Wild Edibles at the Farm

Chickweed

Chickweed as it is going to flower.

While there is not a lot that can endure the dogged days of winter, there is one wild edible that can be seen holding tenaciously to the frozen ground, reaching its limbs through cracks in the ice and breaks in the snow, and populating the pathways in our high tunnels.  UTC/NF farmer Rachel de Vitry shares her insights on Chickweed, a surprisingly resilient cold hardy vegetable that makes a happy home on our farm:

“Chickweed, so named because it’s commonly eaten by chickens, is a cold-season wild edible growing in abundance at the farm.  And we are happy to have it!  It’s tasty and nutritious, and, remarkably, will germinate and grow through the winter. 
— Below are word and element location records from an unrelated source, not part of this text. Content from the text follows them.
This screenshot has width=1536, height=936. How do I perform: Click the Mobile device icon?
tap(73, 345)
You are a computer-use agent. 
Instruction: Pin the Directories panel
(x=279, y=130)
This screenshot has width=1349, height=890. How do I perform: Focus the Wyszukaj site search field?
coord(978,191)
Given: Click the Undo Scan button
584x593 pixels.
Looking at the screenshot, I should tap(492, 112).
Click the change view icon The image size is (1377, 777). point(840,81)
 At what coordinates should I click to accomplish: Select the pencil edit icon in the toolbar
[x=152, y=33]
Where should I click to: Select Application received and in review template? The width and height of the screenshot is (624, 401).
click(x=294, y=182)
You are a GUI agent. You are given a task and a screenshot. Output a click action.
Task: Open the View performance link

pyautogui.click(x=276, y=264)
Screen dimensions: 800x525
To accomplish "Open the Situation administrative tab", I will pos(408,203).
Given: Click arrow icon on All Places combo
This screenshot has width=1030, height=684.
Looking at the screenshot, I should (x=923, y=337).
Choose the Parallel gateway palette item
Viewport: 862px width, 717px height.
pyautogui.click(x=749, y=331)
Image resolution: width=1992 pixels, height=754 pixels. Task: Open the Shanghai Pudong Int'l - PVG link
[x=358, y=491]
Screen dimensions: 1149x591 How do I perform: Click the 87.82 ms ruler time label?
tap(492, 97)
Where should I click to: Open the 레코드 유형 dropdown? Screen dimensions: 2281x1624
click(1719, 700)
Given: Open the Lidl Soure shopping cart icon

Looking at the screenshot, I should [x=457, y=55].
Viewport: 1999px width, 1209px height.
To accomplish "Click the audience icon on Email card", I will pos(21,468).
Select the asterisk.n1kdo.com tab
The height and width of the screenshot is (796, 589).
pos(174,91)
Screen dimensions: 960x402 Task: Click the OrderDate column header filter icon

Chickweed is a member the family Caryophyllaceae, also known as the pink or carnation family.  Native to Europe, it was introduced to New England in 1672 and is now found on all continents, including Antarctica.  Plants are capable of producing up to 15,000 seeds, 5-7 weeks after germination.  With four generations possible in one growing season, a single seed can produce over 15 billion seeds.

As for culinary uses, chickweed can be eaten raw in salads or cooked like spinach for 5 minutes, which gives it a taste similar to cooked spinach.  When cooked, it can be added to soups and stews or served as a side dish. Chickweed is nutritious and an excellent source of vitamins A, D, B complex, C, and rutin (an accompanying flavonoid), as well as iron, calcium, potassium, phosphorus, zinc, manganese, sodium, copper, and silica.”


Chickweed will be available at our farmstand at the Rittenhouse Farmer’s Market when we return on Saturday March 28th and should be available through the spring!